Tuesday, December 21, 2010

Moroccan chickpea and carrot tagine


I'm on a mission to make more fish at home. My mission is frequently thwarted for pretty mundane reasons. One: I do my grocery shopping on Saturdays, so unless we have fish Saturday, I have to go back to the store for fresh fish later in the week. Two: I struggle to make the meal exciting. We love simply prepared fish. Drizzled with a little olive oil and lemon is the best way to enjoy most fish. But that can make for a lackluster meal unless the side dishes stand out. That's what led me to this dish... sort of.

I set out to buy monkfish to make a fish tagine, but the store didn't have any... hmmm. My fish guy told me dover sole was the freshest thing he had - came in just hours earlier. I chose that, figuring I'd just broil it with a little onion, lemon pepper and olive oil. But now I needed a good side dish. The tagine cookbook was already out, so I turned to the vegetarian section and found this recipe for chick pea and carrot tagine. It's quick and easy, plus it's hardy enough to go with fish and packs in plenty of flavor.

**DATA TO EXAMINE**
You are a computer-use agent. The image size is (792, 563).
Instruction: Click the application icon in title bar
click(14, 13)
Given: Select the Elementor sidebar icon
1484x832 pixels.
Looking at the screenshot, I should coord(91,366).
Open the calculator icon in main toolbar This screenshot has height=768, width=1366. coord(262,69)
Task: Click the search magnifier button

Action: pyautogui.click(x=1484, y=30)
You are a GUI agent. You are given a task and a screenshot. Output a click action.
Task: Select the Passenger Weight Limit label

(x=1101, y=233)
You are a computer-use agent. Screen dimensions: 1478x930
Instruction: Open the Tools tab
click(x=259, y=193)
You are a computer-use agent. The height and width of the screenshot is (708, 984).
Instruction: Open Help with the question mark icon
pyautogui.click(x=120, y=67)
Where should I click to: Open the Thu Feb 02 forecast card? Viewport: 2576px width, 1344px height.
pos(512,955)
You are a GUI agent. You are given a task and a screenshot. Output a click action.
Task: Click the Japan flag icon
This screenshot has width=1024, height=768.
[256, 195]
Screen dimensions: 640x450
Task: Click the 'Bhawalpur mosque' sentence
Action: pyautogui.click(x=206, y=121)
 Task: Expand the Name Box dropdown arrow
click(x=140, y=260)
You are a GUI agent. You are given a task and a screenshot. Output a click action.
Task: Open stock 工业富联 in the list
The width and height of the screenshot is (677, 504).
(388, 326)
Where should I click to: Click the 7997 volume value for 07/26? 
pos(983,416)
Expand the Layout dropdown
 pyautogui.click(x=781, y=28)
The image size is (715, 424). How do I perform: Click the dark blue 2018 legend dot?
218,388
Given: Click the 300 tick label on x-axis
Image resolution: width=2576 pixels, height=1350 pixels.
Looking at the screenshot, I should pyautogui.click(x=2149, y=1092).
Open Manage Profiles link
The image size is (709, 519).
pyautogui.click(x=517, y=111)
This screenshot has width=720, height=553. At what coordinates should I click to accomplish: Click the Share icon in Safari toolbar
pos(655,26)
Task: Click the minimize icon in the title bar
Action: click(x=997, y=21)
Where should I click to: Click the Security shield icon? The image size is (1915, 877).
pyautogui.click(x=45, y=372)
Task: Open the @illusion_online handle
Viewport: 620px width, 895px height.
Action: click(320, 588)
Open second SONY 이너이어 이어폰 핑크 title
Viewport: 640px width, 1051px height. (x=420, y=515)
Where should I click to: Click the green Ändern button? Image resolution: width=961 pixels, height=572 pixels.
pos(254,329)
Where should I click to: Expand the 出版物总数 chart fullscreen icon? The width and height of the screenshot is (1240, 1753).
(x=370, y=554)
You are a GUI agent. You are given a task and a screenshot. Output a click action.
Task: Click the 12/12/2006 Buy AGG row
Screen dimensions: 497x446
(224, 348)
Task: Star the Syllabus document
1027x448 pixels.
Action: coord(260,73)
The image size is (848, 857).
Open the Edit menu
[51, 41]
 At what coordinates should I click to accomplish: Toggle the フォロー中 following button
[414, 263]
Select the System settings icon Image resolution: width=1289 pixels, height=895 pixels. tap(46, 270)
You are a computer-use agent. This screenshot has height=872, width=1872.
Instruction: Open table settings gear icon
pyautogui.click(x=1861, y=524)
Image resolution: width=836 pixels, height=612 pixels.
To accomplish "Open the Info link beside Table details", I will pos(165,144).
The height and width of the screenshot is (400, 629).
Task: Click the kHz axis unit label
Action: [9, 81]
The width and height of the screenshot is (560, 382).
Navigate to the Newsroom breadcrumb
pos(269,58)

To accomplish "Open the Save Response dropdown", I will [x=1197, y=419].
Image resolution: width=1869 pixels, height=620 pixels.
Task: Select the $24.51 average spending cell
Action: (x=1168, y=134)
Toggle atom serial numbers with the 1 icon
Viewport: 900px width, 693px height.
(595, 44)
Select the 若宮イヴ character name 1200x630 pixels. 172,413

**TO DO**
#1 Decide whether each statement agrees with the tagine post, answering yes or no and quoting the deciding words: (a) The writer does grocery shopping on Saturdays. (b) The store had monkfish for the fish tagine. (c) The chickpea and carrot recipe came from the vegetarian section of the tagine cookbook.
#2 Please reproduce the tagine post word for word from "I'm on a mission" up to and including "dish... sort of.".
Rely on the tagine post alone.

**PROBLEM SOLUTIONS**
#1
(a) Yes: "I do my grocery shopping on Saturdays"
(b) No: "the store didn't have any"
(c) Yes: "I turned to the vegetarian section and found this recipe for chick pea and carrot tagine"

#2
I'm on a mission to make more fish at home. My mission is frequently thwarted for pretty mundane reasons. One: I do my grocery shopping on Saturdays, so unless we have fish Saturday, I have to go back to the store for fresh fish later in the week. Two: I struggle to make the meal exciting. We love simply prepared fish. Drizzled with a little olive oil and lemon is the best way to enjoy most fish. But that can make for a lackluster meal unless the side dishes stand out. That's what led me to this dish... sort of.